According to the definition of V. Slyusar the block face-splitting product of two partitioned matrices with a given quantity of rows in blocks

$$\mathbf{A} =
\left[
\begin{array} {c | c}
\mathbf{A}_{11} & \mathbf{A}_{12} \\
\hline
\mathbf{A}_{21} & \mathbf{A}_{22}
\end{array}
\right]

,\quad
\mathbf{B} =
\left[
\begin{array} {c | c}
\mathbf{B}_{11} & \mathbf{B}_{12} \\
\hline
\mathbf{B}_{21} & \mathbf{B}_{22}
\end{array}
\right]
,$$

can be written as :

$$\mathbf{A} [\bull] \mathbf{B} =
\left[
\begin{array} {c | c}
\mathbf{A}_{11} \bull \mathbf{B}_{11} & \mathbf{A}_{12} \bull \mathbf{B}_{12} \\
\hline
\mathbf{A}_{21} \bull \mathbf{B}_{21} & \mathbf{A}_{22} \bull \mathbf{B}_{22}
\end{array}
\right] .$$

The transposed block face-splitting product (or Block column-wise version of the Khatri–Rao product) of two partitioned matrices with a given quantity of columns in blocks has a view:

$$\mathbf{A} [\ast] \mathbf{B} =
\left[
\begin{array} {c | c}
\mathbf{A}_{11} \ast \mathbf{B}_{11} & \mathbf{A}_{12} \ast \mathbf{B}_{12} \\
\hline
\mathbf{A}_{21} \ast \mathbf{B}_{21} & \mathbf{A}_{22} \ast \mathbf{B}_{22}
\end{array}
\right].$$

===Main properties===
1. Transpose:
  - $\left(\mathbf{A} [\ast] \mathbf{B} \right)^\textsf{T} = \textbf{A}^\textsf{T} [\bull] \mathbf{B}^\textsf{T}$

== Applications ==
The Face-splitting product and the Block Face-splitting product used in the tensor-matrix theory of digital antenna arrays.

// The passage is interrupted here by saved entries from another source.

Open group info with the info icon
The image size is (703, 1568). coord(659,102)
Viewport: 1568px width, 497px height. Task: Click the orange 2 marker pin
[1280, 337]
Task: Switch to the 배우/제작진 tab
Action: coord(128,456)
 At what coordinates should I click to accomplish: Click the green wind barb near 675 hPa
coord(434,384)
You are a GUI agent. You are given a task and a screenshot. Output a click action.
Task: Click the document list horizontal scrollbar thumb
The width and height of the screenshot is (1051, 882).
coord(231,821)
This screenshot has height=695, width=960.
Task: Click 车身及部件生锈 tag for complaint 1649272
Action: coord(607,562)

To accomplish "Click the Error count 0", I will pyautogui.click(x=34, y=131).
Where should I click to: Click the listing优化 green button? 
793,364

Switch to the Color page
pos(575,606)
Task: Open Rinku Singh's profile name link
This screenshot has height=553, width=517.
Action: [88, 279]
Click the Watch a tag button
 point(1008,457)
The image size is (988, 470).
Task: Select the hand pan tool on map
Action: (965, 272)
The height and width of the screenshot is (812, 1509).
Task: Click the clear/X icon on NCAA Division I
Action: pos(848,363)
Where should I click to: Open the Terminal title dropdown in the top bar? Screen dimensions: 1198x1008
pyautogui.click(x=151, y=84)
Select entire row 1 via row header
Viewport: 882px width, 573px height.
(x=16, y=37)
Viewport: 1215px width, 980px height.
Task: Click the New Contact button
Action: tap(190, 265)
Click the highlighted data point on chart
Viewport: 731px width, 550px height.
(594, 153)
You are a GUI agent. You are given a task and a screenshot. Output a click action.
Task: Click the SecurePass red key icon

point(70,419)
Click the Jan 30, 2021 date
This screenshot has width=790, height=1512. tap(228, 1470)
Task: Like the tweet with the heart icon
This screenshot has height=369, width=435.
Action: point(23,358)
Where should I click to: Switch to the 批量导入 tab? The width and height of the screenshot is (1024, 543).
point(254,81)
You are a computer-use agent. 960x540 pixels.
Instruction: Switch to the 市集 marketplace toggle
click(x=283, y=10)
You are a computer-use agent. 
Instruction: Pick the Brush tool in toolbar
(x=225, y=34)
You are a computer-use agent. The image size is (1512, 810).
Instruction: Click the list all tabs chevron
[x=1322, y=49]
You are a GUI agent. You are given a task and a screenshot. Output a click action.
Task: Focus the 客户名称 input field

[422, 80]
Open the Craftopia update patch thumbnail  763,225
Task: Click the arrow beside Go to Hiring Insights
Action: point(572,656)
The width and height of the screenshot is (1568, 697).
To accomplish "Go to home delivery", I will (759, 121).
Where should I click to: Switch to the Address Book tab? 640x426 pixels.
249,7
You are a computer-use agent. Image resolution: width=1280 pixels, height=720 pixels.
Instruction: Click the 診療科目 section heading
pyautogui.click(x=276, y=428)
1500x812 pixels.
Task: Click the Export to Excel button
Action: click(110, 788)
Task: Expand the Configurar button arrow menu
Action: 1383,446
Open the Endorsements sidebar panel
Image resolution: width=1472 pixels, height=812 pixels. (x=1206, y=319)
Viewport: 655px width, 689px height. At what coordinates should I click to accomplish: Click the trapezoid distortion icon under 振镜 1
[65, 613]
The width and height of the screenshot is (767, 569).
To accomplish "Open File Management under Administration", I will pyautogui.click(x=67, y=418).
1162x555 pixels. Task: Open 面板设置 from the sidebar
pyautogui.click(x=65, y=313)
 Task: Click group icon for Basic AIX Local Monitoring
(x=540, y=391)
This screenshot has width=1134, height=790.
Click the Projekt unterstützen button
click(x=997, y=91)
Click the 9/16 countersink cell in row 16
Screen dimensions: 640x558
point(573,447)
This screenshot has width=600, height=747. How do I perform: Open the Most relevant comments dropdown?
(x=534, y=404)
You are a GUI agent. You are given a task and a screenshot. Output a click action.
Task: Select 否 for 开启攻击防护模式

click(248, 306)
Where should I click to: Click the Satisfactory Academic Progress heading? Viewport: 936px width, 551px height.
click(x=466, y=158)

These operations are also used in:
- Artificial Intelligence and Machine learning systems to minimization of convolution and tensor sketch operations,
- A popular Natural Language Processing models, and hypergraph models of similarity,
- Generalized linear array model in statistics
- Two- and multidimensional P-spline approximation of data,
- Studies of genotype x environment interactions.